**Your goal**. Repeat exactly, and only, the lines of the entries below from the one with "CLUB3D CSV-1564W65 stacja" through the one with "Polecane (436, 2440)", both ends included.

**Material supplied**.
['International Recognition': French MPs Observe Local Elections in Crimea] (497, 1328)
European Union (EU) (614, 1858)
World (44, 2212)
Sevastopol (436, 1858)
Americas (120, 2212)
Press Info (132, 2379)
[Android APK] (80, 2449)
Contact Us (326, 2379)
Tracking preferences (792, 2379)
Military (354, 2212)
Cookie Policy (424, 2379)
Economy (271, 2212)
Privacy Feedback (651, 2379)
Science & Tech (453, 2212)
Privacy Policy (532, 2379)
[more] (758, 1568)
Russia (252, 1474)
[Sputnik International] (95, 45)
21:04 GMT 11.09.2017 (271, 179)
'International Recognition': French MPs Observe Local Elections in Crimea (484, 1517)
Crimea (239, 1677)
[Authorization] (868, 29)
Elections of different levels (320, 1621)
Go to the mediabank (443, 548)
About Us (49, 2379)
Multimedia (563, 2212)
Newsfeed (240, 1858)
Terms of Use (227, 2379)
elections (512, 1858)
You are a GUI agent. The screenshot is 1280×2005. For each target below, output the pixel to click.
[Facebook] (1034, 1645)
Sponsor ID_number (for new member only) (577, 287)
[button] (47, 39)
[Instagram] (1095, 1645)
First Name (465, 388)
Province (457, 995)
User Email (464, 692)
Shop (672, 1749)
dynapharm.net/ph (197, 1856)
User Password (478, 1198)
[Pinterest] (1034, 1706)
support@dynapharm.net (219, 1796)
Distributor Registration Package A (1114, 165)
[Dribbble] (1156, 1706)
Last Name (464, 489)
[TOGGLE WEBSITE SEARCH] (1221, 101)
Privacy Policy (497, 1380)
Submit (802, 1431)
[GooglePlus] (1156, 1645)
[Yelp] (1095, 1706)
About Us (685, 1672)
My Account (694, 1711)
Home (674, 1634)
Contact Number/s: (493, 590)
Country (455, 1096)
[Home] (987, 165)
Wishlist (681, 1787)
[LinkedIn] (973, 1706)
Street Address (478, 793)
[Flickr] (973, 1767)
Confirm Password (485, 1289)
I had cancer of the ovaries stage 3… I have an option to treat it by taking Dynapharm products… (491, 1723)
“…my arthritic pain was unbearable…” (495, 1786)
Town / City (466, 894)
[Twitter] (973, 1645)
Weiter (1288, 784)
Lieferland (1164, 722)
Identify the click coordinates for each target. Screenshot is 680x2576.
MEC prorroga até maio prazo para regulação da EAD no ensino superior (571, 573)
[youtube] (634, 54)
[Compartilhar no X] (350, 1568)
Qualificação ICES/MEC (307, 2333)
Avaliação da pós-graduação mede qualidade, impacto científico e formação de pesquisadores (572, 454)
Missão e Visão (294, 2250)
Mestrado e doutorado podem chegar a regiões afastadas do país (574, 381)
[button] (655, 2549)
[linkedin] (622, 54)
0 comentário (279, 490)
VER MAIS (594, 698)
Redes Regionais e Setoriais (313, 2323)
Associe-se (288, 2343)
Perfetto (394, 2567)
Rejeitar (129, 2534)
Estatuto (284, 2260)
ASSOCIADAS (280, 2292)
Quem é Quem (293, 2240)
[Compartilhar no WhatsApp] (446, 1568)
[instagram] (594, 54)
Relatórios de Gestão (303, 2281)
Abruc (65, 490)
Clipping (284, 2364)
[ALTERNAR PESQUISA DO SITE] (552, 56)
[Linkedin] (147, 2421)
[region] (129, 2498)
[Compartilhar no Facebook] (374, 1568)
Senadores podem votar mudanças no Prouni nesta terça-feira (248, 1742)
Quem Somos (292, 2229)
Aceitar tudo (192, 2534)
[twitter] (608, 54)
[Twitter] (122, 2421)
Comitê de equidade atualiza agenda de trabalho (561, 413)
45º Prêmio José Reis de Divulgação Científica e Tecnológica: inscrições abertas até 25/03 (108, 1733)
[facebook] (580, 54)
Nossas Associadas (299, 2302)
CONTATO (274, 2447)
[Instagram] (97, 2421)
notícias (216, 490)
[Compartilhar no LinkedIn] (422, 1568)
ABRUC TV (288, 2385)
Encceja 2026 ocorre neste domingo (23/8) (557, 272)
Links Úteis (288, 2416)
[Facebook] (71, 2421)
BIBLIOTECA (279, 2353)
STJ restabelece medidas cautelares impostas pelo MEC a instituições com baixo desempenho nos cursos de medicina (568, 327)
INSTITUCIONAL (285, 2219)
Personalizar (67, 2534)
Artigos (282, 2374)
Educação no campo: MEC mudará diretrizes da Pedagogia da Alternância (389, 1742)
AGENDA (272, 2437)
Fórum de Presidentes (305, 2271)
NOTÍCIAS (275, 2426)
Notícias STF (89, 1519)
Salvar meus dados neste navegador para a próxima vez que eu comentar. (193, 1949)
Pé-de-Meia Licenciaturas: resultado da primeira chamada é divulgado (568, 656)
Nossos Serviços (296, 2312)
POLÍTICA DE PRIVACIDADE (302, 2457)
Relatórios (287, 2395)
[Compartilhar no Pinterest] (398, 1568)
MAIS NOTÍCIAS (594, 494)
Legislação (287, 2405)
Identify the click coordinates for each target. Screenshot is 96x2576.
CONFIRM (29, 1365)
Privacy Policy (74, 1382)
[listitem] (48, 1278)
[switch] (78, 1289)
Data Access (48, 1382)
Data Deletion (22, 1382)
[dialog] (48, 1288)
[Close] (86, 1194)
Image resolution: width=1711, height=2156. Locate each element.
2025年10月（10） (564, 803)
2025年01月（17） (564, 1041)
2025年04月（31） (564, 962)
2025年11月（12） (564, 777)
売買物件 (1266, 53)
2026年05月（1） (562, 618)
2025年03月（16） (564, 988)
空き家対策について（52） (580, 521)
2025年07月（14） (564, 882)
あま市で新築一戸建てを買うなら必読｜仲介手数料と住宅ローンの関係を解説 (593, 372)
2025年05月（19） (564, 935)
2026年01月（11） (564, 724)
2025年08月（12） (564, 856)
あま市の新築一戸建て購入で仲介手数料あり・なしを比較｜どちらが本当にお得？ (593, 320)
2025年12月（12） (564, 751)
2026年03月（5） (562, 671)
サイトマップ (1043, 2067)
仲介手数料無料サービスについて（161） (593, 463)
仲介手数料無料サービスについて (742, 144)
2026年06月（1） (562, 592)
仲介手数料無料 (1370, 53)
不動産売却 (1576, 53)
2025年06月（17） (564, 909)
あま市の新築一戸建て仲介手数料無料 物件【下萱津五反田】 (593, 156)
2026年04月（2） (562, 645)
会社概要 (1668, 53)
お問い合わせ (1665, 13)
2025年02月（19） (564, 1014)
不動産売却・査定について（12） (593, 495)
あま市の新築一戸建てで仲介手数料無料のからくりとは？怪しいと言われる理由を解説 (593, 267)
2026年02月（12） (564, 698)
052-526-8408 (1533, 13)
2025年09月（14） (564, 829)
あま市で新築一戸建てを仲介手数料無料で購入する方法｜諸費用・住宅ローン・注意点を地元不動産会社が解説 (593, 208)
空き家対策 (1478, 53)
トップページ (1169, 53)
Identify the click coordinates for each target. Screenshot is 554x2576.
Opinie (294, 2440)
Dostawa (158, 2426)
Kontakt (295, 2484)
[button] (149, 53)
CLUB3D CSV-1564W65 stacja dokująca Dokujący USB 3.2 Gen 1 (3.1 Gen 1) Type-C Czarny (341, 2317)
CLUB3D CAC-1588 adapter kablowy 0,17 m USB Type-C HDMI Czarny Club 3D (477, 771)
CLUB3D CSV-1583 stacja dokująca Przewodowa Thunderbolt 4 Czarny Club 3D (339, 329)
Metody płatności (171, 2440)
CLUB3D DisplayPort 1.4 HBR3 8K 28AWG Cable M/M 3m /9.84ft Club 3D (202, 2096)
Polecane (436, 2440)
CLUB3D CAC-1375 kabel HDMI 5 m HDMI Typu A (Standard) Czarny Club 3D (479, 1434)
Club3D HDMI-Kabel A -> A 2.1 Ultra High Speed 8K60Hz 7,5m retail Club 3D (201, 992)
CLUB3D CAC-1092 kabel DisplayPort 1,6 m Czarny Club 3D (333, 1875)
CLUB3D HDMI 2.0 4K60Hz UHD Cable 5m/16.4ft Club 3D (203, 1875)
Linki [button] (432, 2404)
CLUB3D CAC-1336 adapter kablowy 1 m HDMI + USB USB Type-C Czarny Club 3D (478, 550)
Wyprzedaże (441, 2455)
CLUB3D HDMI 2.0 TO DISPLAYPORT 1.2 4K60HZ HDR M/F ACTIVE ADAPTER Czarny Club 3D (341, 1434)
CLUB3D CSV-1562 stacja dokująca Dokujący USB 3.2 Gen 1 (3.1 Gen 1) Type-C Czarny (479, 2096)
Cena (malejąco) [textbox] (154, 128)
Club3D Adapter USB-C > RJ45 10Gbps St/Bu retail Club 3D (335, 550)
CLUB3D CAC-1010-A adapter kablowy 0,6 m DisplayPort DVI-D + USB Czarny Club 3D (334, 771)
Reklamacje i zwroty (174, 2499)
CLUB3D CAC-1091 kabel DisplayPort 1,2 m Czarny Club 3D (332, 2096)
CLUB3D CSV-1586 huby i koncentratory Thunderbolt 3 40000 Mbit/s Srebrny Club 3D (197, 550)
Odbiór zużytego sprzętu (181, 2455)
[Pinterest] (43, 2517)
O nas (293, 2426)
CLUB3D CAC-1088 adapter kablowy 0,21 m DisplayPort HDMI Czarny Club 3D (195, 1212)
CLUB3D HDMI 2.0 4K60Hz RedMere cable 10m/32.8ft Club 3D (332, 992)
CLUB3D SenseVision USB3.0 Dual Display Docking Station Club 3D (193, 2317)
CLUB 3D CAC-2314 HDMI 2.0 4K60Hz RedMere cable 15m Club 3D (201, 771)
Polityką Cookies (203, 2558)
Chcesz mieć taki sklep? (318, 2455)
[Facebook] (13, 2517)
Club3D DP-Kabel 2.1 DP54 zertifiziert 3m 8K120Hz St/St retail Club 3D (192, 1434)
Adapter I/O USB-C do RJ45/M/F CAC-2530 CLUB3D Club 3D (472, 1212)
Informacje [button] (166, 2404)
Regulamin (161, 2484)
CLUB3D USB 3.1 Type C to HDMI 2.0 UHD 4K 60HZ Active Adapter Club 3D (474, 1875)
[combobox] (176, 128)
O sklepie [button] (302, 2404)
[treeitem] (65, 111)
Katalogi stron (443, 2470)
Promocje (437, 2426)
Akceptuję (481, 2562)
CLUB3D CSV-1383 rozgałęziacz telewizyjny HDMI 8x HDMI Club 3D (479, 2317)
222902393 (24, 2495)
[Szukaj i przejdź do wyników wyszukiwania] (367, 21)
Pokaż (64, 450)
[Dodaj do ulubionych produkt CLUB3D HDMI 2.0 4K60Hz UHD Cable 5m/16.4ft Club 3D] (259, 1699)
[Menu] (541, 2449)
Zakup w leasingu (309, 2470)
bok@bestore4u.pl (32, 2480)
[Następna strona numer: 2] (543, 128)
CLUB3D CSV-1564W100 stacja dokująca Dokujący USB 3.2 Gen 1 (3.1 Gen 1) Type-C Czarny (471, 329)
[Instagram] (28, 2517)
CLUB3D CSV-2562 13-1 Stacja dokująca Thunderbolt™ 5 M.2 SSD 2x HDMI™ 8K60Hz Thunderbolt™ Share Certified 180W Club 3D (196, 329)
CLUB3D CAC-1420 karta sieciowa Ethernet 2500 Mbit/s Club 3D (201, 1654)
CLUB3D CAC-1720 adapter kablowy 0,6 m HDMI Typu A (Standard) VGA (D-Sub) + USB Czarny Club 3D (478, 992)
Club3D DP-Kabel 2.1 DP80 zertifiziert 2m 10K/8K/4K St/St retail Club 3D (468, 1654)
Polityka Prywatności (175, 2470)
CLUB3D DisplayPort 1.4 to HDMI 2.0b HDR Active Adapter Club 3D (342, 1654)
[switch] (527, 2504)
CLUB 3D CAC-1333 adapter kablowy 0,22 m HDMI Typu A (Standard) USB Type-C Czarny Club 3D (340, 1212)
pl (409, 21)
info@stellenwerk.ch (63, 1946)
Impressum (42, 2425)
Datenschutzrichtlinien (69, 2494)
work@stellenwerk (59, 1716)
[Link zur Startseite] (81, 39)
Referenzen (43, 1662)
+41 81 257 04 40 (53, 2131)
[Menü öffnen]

**Completed task**.
CLUB3D CSV-1564W65 stacja dokująca Dokujący USB 3.2 Gen 1 (3.1 Gen 1) Type-C Czarny (341, 2317)
CLUB3D CAC-1588 adapter kablowy 0,17 m USB Type-C HDMI Czarny Club 3D (477, 771)
CLUB3D CSV-1583 stacja dokująca Przewodowa Thunderbolt 4 Czarny Club 3D (339, 329)
Metody płatności (171, 2440)
CLUB3D DisplayPort 1.4 HBR3 8K 28AWG Cable M/M 3m /9.84ft Club 3D (202, 2096)
Polecane (436, 2440)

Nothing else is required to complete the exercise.